Background: The identification of transcription factor binding sites is difficult since they are only a small number of nucleotides in size, resulting in large numbers of false positives and false negatives in current approaches. Computational methods to reduce false positives are to look for over-representation of transcription factor binding sites in a set of similarly regulated promoters or to look for conservation in orthologous promoter alignments.

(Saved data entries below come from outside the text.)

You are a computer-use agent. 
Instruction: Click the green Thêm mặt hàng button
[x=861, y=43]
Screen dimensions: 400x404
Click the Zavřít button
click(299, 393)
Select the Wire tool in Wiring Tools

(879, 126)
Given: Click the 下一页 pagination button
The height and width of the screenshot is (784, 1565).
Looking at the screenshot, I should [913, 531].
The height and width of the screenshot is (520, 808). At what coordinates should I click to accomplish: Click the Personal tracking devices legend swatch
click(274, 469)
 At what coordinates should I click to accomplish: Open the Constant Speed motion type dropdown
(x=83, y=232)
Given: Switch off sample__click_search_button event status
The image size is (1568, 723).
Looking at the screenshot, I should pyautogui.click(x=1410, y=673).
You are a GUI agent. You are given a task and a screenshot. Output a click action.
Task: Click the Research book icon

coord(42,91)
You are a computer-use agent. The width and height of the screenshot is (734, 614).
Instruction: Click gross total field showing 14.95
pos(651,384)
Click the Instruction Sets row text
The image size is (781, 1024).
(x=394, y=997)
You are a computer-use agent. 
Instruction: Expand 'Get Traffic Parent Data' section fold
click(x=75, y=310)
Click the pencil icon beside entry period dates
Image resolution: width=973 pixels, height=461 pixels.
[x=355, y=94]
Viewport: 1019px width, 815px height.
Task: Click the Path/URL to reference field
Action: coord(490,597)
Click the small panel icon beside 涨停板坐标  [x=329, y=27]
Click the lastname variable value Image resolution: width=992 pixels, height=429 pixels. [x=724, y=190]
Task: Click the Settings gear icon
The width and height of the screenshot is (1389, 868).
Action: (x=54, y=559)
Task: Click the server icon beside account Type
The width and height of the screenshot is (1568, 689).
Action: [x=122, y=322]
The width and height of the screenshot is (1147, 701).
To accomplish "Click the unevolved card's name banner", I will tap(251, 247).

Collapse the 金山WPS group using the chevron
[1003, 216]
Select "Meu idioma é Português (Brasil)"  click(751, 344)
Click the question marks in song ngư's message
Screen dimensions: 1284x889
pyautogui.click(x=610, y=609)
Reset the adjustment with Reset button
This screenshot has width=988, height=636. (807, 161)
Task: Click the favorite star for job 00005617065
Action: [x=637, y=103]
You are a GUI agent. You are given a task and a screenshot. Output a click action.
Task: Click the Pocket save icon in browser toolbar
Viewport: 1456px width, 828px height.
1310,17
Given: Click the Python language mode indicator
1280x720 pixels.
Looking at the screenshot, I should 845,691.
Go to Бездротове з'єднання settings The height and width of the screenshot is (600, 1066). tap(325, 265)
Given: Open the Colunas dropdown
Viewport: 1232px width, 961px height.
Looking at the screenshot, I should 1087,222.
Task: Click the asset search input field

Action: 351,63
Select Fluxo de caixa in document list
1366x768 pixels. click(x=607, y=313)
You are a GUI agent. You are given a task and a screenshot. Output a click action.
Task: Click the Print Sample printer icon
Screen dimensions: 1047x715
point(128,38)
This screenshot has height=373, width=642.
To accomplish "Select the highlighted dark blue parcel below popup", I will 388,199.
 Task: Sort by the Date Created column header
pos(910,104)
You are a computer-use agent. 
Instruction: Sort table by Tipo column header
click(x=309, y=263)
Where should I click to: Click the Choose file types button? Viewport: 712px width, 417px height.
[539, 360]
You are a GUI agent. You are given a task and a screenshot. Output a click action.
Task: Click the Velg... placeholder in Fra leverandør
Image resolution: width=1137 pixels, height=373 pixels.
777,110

Results: We have developed a novel tool, "CORE_TF" (Conserved and Over-REpresented Transcription Factor binding sites) that identifies common transcription factor binding sites in promoters of co-regulated genes. To improve upon existing binding site predictions, the tool searches for position weight matrices from the TRANSFAC R database that are over-represented in an experimental set compared to a random set of promoters and identifies cross-species conservation of the predicted transcription factor binding sites. The algorithm has been evaluated with expression and chromatin-immunoprecipitation on microarray data. We also implement and demonstrate the importance of matching the random set of promoters to the experimental promoters by GC content, which is a unique feature of our tool.
Conclusion: The program CORE_TF is accessible in a user friendly web interface at http://www.LGTC.nl/CORE_TF. It provides a table of over-represented transcription factor binding sites in the users input genes' promoters and a graphical view of evolutionary conserved transcription factor binding sites. In our test data sets it successfully predicts target transcription factors and their binding sites.